Eventually you discovered logging tools – they are cool and let you log more easily, give you exactly when the code was invoked and from where, in a similar format. So you start using those as well and stop relying on
System.out.println and the likes. They also often let you record in a file everything, so you can check it later.
Years pass and you still write logs when you start developing a program. You want to get a sense of what your program is doing and debugging is sometimes hard, so you will just add a log here and there.
You watch logs to check the flow of your program.
Then there is a time when you are done working on the code and it is time to commit into your source repository. What do you do before that? Often you remove all that extra logging, or make sure it is disabled. It has done with purpose, so it is no longer needed. Or is it?
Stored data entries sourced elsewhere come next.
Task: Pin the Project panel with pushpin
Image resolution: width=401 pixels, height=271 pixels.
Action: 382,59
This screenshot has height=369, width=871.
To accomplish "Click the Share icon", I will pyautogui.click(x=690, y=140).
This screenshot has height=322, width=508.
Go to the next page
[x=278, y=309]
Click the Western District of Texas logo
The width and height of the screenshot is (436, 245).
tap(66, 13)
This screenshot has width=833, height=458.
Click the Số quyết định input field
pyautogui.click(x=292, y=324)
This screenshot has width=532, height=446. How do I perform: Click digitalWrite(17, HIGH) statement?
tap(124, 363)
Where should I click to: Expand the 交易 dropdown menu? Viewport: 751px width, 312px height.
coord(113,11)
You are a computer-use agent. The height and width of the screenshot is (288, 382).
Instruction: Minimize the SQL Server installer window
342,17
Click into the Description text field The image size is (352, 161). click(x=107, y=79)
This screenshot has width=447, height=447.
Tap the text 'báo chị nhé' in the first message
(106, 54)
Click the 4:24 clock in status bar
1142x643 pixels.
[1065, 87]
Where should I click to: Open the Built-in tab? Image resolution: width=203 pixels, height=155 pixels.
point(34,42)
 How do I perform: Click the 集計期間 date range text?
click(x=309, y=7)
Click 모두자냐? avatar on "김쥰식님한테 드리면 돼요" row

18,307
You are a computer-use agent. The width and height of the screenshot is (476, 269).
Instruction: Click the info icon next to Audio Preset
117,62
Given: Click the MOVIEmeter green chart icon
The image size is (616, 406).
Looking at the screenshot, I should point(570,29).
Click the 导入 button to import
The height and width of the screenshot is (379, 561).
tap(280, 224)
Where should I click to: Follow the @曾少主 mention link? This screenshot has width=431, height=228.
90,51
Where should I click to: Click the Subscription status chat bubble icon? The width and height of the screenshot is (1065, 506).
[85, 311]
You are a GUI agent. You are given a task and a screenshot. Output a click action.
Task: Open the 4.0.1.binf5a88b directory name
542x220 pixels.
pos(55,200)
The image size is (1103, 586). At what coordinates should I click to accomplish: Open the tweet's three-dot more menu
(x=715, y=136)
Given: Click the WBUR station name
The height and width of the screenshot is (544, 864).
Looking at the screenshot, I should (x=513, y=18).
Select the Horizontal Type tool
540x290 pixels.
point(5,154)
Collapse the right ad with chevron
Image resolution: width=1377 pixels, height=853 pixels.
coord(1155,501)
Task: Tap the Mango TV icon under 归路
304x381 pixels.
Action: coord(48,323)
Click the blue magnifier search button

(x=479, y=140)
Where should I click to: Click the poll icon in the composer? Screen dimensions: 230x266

All our servers belong to you. You care for them, install stuff on them and make sure they help your business operate. Without you, everything will soon fail.
Most of the time everything is fine, but sometimes there are issues and when you have issues, you need to fix them. What do you do then?
You watch logs to find what went wrong.
Sometimes logs will tell you exactly what happened, you will restart a server or application and problem will go away.
Other times a programmer will put too much noise in the application logs, recording all kind of useless stuff and making your job harder. You will use your skills to filter logs for errors and hope programmers that developed the products have the same understanding as you of what an error is, what should be an warning and info message.
And of course sometimes there will be nothing in the logs and you will wonder without guidance, trying this and that to see what works and what not in the dark.
There is this weird bug in production, you need to fix it. Your operations colleague have an outline of what happened in his opinion and extracted log data for that day. He complained the log file is a bit big. You try to narrow the problem to a specific place in code.
You watch logs to find the code that got executed.
Thankfully all logs contain the name of the class that invoked them. Of course it is not all good, as the particular line of code that initializes the logging in that class was copy-pasted without modifications. That useful information not always relevant as result. After a short struggle you manage to find the few places that log this message and finally narrow down the problem code and produce a fix.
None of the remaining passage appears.